── Page text

When the mixture distribution is a weighted average of finitely many distributions, it is called a n-point mixture where n is the number of distributions. Suppose that there are n distributions with pdfs

    f_1(x),f_2(x),\cdots,f_n(x) (continuous case)

or probability functions

    P(X_1=x),P(X_2=x),\cdots,P(X_n=x) (discrete case)

with mixing probabilities p_1,p_2,\cdots,p_n where the sum of the p_i is 1. Then the following gives the pdf or the probability function of the mixture distribution.

    \displaystyle (5a) \ \ \ \ \ f_X(x)=\sum \limits_{j=1}^n p_j \ f_j(x)

    \displaystyle (5b) \ \ \ \ \ P(X=x)=\sum \limits_{j=1}^n p_j \ P(X_j=x)

The cdf for the n-point mixture is similarly obtained by weighting the respective conditional cdfs as in (4b).

Distributional Quantities

Once the pdf (or probability function) or cdf of a mixture is established, the other distributional quantities can be derived from the pdf or cdf. Some of the distributional quantities can be obtained by taking weighted average of the corresponding conditional counterparts. For example, the following gives the survival function and moments of a mixture distribution. We assume that the mixing weight is continuous. For discrete mixing weight, simply replace the integral with summation.

────
── Supplied information

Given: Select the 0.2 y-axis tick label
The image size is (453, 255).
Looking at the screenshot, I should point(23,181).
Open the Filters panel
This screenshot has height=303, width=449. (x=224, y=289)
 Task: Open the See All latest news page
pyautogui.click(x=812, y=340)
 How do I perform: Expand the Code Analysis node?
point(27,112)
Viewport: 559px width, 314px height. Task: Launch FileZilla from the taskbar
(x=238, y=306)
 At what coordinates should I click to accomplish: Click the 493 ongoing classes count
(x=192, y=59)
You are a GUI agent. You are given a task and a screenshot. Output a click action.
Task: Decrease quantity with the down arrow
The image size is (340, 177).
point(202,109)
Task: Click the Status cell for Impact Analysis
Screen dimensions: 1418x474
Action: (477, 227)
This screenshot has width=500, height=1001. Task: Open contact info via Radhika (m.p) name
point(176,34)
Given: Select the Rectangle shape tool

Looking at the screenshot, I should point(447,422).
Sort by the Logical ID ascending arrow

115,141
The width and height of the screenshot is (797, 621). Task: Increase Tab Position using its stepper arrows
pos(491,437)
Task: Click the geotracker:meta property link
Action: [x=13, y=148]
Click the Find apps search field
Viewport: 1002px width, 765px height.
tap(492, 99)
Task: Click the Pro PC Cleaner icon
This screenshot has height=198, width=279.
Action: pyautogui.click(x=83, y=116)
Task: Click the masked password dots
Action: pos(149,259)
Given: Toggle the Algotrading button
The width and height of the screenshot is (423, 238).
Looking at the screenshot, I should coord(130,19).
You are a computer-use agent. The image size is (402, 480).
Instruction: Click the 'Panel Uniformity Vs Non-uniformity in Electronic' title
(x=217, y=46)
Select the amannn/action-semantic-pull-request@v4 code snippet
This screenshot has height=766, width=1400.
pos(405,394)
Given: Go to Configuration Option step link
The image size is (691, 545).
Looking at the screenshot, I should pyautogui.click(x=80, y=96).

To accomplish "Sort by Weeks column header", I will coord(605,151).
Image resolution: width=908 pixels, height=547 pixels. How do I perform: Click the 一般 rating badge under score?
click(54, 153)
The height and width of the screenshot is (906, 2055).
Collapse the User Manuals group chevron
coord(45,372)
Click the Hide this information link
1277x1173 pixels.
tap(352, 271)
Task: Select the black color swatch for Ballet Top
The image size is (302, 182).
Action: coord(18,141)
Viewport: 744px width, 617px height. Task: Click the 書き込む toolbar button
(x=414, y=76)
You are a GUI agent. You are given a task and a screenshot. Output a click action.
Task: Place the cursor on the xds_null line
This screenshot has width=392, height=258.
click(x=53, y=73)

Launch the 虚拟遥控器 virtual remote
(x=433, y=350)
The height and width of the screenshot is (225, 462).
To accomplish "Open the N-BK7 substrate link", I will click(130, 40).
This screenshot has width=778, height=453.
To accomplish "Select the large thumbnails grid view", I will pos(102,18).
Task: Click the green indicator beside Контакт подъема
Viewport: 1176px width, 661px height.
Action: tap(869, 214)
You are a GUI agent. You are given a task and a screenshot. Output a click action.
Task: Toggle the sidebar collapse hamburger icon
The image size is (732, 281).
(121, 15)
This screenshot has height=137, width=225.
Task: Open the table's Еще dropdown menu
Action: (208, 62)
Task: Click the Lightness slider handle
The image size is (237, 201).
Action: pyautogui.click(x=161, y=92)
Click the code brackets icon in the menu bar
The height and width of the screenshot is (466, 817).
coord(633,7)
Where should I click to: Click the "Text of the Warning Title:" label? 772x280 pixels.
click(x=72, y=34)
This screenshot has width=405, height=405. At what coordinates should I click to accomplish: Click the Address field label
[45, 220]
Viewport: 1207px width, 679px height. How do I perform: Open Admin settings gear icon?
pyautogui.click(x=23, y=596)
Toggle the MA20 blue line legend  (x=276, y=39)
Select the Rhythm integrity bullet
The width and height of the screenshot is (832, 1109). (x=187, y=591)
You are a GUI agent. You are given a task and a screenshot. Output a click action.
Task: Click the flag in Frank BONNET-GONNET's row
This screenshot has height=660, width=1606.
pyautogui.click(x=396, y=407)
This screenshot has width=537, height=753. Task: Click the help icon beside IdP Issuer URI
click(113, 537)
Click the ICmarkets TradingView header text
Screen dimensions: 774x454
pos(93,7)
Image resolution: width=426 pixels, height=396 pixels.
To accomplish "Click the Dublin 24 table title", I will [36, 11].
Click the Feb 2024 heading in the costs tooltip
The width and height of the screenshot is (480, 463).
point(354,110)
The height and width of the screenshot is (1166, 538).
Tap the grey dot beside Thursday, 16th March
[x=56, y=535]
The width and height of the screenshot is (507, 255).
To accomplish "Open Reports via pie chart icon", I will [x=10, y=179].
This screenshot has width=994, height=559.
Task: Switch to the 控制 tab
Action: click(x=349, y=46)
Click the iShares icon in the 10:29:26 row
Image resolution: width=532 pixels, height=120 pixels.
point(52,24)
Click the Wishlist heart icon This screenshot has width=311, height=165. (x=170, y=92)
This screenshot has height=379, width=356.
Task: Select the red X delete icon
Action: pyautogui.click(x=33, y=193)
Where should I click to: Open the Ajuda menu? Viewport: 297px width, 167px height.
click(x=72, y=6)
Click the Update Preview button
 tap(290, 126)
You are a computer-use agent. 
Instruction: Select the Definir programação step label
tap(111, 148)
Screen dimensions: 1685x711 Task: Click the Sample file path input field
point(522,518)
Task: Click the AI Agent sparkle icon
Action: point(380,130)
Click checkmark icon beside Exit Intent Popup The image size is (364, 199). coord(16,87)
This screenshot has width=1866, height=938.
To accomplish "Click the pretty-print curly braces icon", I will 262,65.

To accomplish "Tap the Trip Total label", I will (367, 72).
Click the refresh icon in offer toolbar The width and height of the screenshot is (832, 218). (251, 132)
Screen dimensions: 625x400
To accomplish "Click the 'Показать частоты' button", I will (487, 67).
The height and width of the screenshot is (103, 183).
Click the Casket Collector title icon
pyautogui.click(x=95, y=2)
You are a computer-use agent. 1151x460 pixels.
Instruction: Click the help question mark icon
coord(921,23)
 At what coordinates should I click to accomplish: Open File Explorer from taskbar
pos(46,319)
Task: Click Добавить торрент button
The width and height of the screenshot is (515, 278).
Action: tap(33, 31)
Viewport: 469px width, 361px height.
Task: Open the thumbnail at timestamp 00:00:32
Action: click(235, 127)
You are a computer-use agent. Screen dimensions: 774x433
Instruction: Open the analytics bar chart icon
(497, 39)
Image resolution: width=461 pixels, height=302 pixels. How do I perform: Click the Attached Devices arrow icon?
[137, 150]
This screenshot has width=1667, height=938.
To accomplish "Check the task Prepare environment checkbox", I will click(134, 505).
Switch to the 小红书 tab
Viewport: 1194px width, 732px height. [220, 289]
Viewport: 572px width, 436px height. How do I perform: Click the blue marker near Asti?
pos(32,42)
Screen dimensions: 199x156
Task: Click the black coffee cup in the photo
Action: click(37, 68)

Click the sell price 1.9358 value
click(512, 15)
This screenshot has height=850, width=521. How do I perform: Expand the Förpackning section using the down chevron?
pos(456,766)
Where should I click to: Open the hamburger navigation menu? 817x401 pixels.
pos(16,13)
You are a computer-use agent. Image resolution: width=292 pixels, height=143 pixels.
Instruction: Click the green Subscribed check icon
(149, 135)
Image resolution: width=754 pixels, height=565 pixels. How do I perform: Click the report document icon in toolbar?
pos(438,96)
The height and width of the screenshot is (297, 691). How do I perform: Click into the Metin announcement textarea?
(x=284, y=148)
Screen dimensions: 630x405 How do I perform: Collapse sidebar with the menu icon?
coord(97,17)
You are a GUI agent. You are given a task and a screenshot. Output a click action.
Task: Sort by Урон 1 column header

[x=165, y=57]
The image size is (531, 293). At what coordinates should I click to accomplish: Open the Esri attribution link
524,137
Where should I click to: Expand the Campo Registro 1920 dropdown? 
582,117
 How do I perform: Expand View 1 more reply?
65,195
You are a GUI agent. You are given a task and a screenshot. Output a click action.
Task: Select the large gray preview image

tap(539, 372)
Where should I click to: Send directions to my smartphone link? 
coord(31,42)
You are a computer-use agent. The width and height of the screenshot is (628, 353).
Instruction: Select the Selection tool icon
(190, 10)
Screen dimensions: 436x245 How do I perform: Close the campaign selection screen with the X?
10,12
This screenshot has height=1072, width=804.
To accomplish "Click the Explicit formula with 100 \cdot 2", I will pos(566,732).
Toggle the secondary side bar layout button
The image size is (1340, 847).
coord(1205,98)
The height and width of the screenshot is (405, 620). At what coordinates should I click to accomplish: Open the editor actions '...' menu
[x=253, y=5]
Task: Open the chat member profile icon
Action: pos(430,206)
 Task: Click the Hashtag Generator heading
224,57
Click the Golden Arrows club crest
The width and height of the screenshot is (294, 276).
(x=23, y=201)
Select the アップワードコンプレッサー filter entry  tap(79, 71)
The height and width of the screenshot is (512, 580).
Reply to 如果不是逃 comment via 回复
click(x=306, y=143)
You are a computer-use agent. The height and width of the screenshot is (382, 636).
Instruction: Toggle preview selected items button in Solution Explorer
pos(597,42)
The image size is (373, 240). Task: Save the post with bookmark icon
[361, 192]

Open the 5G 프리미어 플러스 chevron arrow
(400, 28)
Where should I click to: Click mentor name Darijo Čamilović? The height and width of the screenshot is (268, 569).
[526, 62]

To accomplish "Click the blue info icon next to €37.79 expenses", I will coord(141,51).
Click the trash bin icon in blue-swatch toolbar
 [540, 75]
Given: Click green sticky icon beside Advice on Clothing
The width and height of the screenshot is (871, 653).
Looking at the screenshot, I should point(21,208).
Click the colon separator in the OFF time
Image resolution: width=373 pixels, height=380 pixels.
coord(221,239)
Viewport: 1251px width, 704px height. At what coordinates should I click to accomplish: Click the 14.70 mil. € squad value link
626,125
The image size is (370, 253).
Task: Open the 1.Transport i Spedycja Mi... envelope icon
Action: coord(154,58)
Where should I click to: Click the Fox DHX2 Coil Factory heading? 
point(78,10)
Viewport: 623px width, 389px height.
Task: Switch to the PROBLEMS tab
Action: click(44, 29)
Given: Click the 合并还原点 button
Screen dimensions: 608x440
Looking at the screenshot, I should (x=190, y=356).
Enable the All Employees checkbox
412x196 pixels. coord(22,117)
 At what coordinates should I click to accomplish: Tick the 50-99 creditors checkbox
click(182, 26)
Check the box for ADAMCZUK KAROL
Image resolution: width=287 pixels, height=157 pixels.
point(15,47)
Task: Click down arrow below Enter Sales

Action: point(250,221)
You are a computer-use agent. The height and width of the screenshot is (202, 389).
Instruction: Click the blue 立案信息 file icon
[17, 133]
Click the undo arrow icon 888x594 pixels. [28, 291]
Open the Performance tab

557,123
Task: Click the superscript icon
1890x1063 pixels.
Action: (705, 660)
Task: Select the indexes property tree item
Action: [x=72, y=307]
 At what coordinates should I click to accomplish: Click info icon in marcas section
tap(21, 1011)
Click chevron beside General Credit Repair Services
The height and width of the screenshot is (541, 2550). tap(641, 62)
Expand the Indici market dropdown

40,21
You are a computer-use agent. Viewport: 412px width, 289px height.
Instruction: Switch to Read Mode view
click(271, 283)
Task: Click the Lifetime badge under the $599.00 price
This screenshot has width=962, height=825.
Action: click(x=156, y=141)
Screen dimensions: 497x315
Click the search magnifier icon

────

### Brief
Reproduce the mixture distribution text in full, word for word. Draw only on the mixture distribution text.

### Answer for this exercise
When the mixture distribution is a weighted average of finitely many distributions, it is called a n-point mixture where n is the number of distributions. Suppose that there are n distributions with pdfs

    f_1(x),f_2(x),\cdots,f_n(x) (continuous case)

or probability functions

    P(X_1=x),P(X_2=x),\cdots,P(X_n=x) (discrete case)

with mixing probabilities p_1,p_2,\cdots,p_n where the sum of the p_i is 1. Then the following gives the pdf or the probability function of the mixture distribution.

    \displaystyle (5a) \ \ \ \ \ f_X(x)=\sum \limits_{j=1}^n p_j \ f_j(x)

    \displaystyle (5b) \ \ \ \ \ P(X=x)=\sum \limits_{j=1}^n p_j \ P(X_j=x)

The cdf for the n-point mixture is similarly obtained by weighting the respective conditional cdfs as in (4b).

Distributional Quantities

Once the pdf (or probability function) or cdf of a mixture is established, the other distributional quantities can be derived from the pdf or cdf. Some of the distributional quantities can be obtained by taking weighted average of the corresponding conditional counterparts. For example, the following gives the survival function and moments of a mixture distribution. We assume that the mixing weight is continuous. For discrete mixing weight, simply replace the integral with summation.